In total, 13.8% of the simulated >125 IQ individuals attended an elite university for undergrad. Given that only about half of people pursue education beyond a bachelor’s, many graduate students at elite universities attended an elite undergraduate university, and that foreign students are common in elite grad programs, I would not expect the percentage of Americal adults who attended an elite university altogether to be very different.
This may seem intuitively low, but the napkin math agrees: if 5% of people have IQs above 125, 50% of elite university students have IQs above 125, and ~1.5% (27,000/2,000,000) of 18 year olds are freshmen at elite universities, then 15.6% of people with IQs above 125 will have attended an elite undergrad.
Talent and IQ do not correlate perfectly, maybe not even strongly, but the noncognitive aspects of talent are too hard to measure; nonacademic ratings based on interviews, recommendations, essays, and such predict absolutely nothing.
Cause of the problem
DEI is a scapegoat. There are race preferences at universtities, but they aren’t that strong: most black/hispanic students who get into elite universities have SAT/ACT scores comparable to white/asian students. Foreign students crowding out natives without proportional increases in enrollment is bad, but the problem of excluded talent was large even back in 2017 when only 11% of students at top universities were foreigners.
People have highlighted the problem of elite universities not accepting enough students — which is complicated. If they accept more students with their current admissions system, then they will only have a larger but more diluted pool of students. If they accept more students and alter their admissions system to make it so the academic quality of the students doesn’t drop, then they will have to deal with various interest groups (e.g. minorities, athletes, legacies, people with wrong ideas about college admissions — mostly the latter) who do not want the admissions system to change. Building new facilities and housing is also challenging.

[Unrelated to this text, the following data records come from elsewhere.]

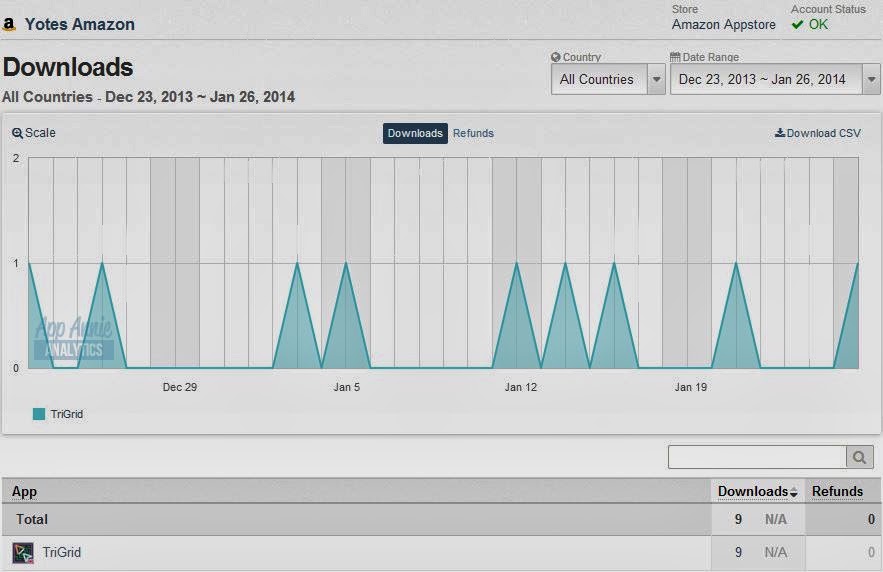Screen dimensions: 883x572
Task: Focus the app search input field
Action: [757, 457]
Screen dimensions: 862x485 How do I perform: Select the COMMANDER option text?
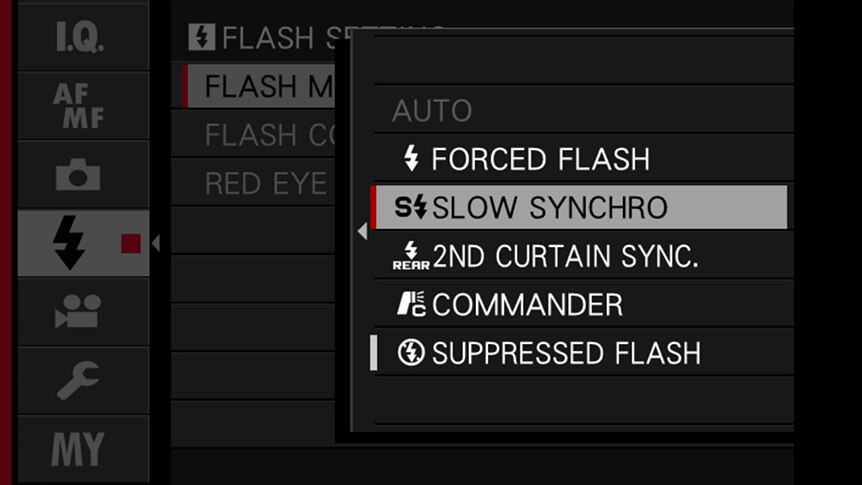tap(528, 305)
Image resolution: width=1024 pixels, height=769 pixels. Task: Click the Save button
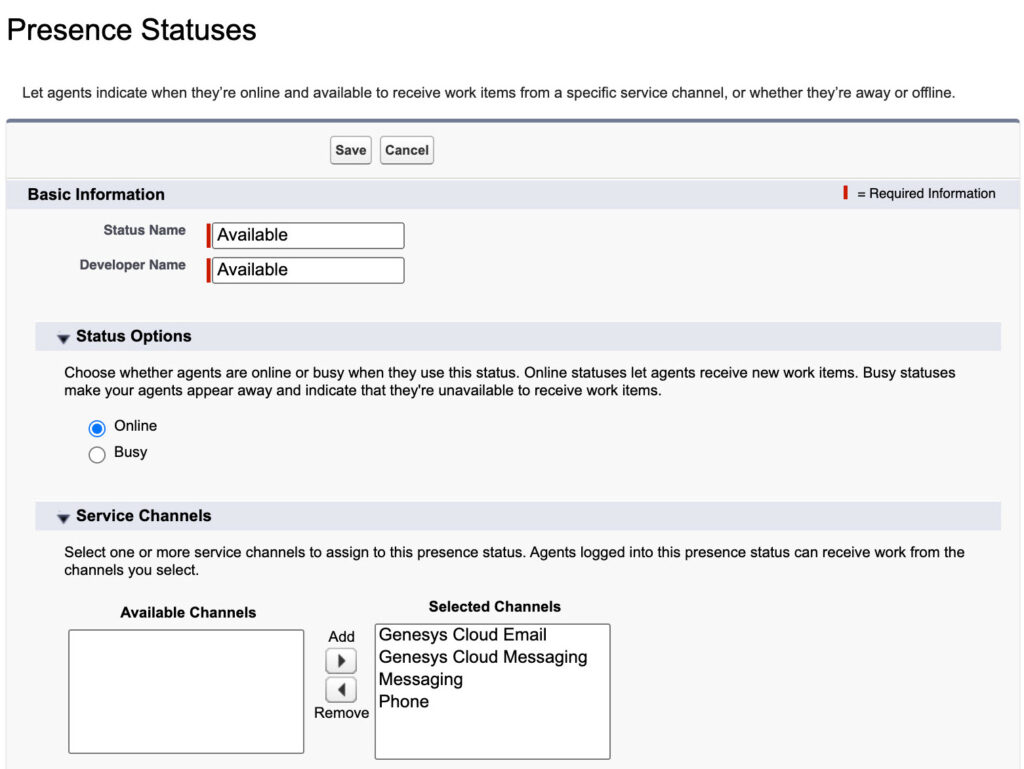pos(350,150)
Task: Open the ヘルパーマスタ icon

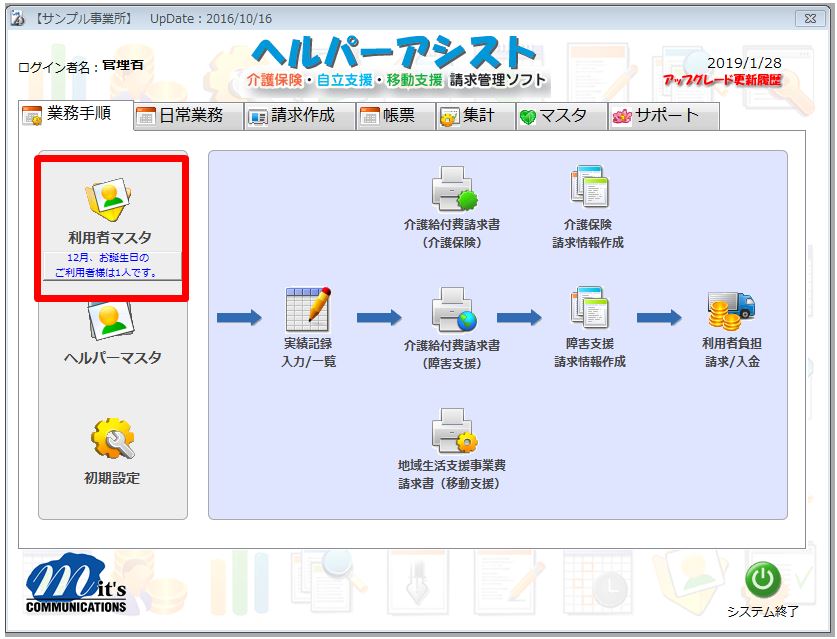Action: [112, 322]
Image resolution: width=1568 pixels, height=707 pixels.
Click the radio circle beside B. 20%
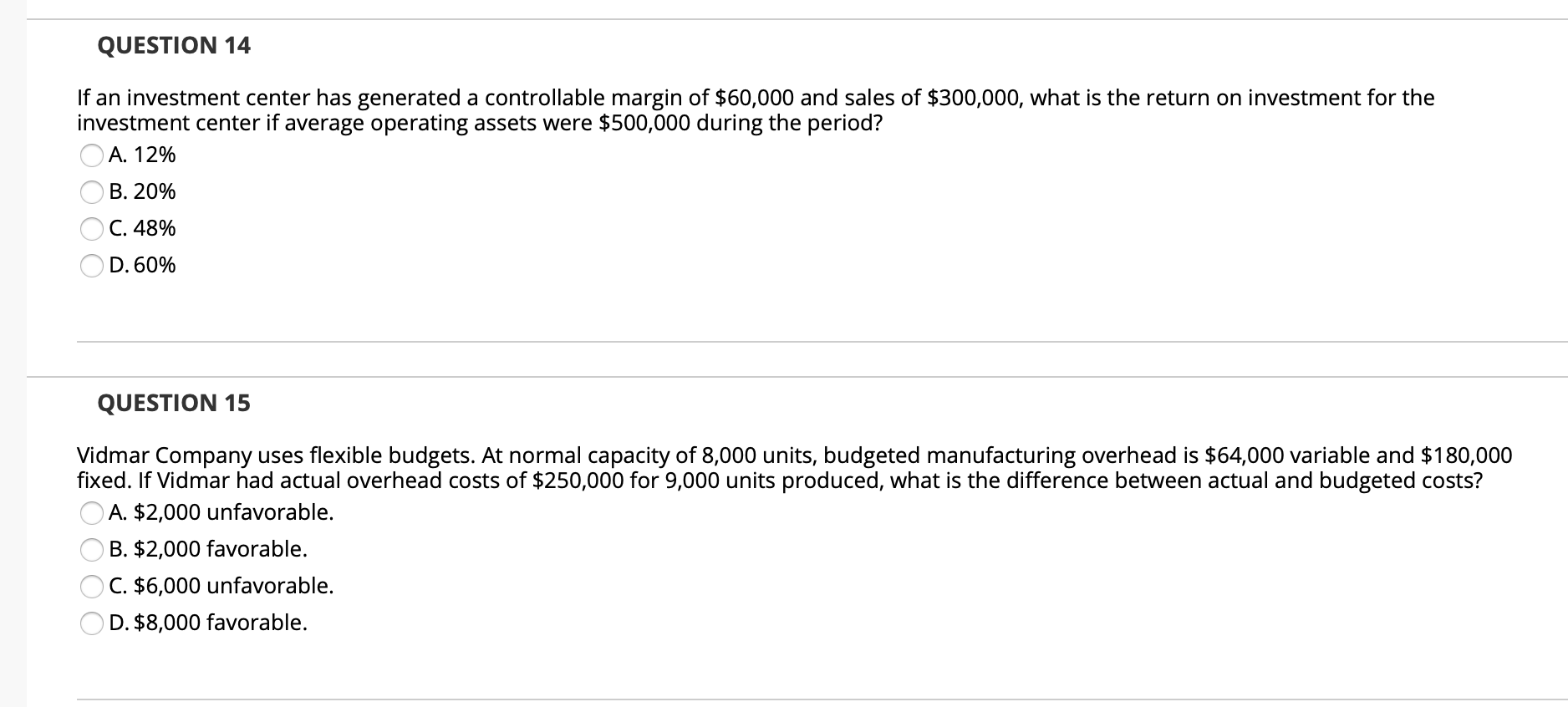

If markets were perfectly efficient4, then Harvard not accepting enough qualified students would result in other universities accepting them and reaping the rewards of their success. Which doesn’t happen in real life because of three realities: all elite universities are subject to the same incentives, prestige changes slowly, and there are too many universities with high quality students to keep track of. I count a total of 51 universities where 75% of students scored a 29 or above on the ACT.
I would write about this at more length and rigor, but talking about issues is overrated.
Chosen because the SAT percentiles came in reading/writing/maths. Doing so should slightly inflate the competence of the students, as most do not submit ACT scores.
Markets are never perfectly efficient. Which everybody knows; the real question is whether markets are efficient enough to the point that we can assume they are perfectly efficient even if they are not. And we can’t do that either.
Elite university sucks. It destroys your soul, ruins your health, messes up your internal reward systems.
The only redeeming feature is being able to meet other cool, interesting, weird (but often broken) people.
But that gets old quickly and doesn't lead to a great life on its own.
Because of the interest groups you mention, I think the only solution is to massively increase spending on universities. I would rather ensure that we have space for every smart person, at the expense of wasting money on dumb people, than shut out both. It looks bad, but this is only because people have difficulty visualizing the opportunity cost of excluding smart people. Where do they go? What do they do? It's hard to see the wealth that ends up not being generated as a result of exclusion.